Wednesday, November 23, 2011


Alice Hoffman seems to like misfits. This book has both an outrageously tall man, Eddie, and a 4-year-old boy, Simon, who is not growing at the normal rate. The little boy's parents are Andre, who restores motorcycles, and Vonny, a potter. Next door, Jody, a headstrong teenager, has moved in with her grandmother, Elizabeth Renny, who has recently acted on her belief that she can fly. Oddly enough, Elizabeth's and Jody's cohabitation is the best thing that could have happened to either of them. Jody develops a crush on Andre, of which he's fully aware, and Vonny develops agoraphobia and is afraid to leave her house. Vonny's disorder is a mixed bag for Andre, as he can't decide whether to bask in Vonny's dependence on him or to make an effort to help her overcome it. It also has mixed results with Simon, who suddenly starts getting taller as Vonny has to relinquish some of her over-protectiveness. After toying with a series of boys her own age in order to make Andre jealous, Jody falls for "the giant," who avoids being seen during the daytime. His life has some parallels, in fact, with Vonny's, as they are both restricted in their contact with the outside world but due to very different types of fear.
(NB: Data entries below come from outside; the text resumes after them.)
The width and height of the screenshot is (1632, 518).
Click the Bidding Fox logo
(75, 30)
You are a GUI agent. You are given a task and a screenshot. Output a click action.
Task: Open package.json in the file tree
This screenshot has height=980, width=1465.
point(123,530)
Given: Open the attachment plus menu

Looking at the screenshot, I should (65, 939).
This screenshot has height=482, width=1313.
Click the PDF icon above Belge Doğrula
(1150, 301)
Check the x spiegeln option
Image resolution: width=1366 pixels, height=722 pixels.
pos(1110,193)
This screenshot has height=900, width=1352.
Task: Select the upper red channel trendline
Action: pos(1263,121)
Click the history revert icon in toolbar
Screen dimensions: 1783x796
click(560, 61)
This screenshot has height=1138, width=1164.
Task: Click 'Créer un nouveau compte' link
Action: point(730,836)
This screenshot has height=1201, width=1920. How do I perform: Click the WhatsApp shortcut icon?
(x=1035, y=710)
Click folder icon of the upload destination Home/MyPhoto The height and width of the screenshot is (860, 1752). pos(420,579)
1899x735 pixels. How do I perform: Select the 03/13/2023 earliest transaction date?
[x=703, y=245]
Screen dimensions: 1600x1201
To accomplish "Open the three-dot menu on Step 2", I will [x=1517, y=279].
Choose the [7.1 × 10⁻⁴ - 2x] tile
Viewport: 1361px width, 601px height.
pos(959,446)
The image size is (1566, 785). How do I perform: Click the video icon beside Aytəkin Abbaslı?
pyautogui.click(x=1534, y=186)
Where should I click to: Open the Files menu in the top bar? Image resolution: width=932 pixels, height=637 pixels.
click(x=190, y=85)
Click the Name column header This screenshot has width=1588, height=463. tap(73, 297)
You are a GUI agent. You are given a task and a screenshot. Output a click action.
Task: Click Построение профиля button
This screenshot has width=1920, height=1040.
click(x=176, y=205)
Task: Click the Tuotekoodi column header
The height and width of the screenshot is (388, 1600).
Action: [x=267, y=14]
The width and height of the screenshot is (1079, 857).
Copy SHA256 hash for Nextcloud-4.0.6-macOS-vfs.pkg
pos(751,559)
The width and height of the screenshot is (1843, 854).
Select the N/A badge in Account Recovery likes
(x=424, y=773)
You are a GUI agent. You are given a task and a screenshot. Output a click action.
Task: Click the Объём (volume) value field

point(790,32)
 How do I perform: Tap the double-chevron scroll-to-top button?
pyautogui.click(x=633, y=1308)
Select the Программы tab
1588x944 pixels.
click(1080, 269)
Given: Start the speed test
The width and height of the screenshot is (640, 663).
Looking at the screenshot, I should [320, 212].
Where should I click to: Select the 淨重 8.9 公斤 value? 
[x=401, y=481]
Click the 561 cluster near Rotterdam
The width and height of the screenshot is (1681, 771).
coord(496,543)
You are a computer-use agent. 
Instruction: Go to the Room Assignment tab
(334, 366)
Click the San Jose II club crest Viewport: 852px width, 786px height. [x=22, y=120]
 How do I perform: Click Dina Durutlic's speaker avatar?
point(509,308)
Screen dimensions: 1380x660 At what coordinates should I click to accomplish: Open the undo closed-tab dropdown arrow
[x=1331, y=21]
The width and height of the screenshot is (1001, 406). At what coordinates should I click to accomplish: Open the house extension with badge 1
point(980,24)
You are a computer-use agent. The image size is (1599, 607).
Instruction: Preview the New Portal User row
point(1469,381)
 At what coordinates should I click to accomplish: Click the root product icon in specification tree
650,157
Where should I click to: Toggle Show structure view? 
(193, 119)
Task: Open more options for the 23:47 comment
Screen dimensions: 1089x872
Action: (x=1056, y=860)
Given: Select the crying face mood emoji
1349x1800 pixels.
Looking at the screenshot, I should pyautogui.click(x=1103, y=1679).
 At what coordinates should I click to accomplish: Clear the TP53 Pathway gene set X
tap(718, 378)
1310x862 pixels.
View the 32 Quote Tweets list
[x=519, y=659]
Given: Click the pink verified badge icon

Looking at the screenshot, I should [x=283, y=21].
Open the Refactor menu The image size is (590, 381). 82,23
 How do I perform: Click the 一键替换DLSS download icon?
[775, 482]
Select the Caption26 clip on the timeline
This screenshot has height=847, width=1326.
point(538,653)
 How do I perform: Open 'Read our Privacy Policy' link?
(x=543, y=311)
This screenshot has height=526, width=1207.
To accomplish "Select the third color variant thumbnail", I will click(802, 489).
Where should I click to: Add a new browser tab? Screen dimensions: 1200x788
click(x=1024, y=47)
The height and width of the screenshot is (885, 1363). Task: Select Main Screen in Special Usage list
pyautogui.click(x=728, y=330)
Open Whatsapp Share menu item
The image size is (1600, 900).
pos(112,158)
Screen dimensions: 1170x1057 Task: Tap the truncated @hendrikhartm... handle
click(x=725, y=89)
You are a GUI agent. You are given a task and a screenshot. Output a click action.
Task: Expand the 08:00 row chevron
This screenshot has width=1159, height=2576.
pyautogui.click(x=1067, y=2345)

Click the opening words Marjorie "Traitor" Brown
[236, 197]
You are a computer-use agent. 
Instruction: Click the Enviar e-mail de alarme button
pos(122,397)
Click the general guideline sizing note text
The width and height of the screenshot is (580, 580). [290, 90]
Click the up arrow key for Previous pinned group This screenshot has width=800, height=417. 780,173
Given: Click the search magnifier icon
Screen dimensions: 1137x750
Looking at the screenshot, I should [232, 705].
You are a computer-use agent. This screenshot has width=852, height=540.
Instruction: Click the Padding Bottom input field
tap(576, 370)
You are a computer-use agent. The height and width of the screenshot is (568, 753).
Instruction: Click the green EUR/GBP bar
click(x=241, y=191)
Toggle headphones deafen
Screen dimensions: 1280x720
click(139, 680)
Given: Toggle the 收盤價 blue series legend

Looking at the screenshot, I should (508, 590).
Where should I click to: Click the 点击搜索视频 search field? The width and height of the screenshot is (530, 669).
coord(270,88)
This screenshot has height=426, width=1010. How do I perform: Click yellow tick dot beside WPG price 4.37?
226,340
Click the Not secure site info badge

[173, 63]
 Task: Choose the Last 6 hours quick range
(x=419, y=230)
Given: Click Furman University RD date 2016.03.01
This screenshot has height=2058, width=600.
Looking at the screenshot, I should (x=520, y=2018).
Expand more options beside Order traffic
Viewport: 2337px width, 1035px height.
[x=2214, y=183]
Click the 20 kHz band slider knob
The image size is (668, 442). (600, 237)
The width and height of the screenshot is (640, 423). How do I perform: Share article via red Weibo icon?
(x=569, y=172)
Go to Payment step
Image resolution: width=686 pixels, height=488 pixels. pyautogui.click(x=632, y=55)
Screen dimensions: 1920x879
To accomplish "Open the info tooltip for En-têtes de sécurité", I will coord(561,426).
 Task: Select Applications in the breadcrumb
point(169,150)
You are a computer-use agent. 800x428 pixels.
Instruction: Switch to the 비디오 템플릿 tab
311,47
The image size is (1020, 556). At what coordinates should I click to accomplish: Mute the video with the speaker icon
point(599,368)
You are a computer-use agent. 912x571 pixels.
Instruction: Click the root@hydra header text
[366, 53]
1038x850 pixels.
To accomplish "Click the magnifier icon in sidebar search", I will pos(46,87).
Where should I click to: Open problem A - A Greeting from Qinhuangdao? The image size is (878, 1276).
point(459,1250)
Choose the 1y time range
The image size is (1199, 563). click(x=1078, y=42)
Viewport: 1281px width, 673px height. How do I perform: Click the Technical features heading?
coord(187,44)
A tragedy befalls this island community, and Simon, who has been heretofore shielded from the word "death," suddenly has to bear a very heavy burden of guilt and grief, especially for such a young child. I would say, though, that fear—of the dark, of ridicule, of abandonment—is the predominant theme here. There are many ways to deal with it—repress it, outgrow it, or seek help to conquer it.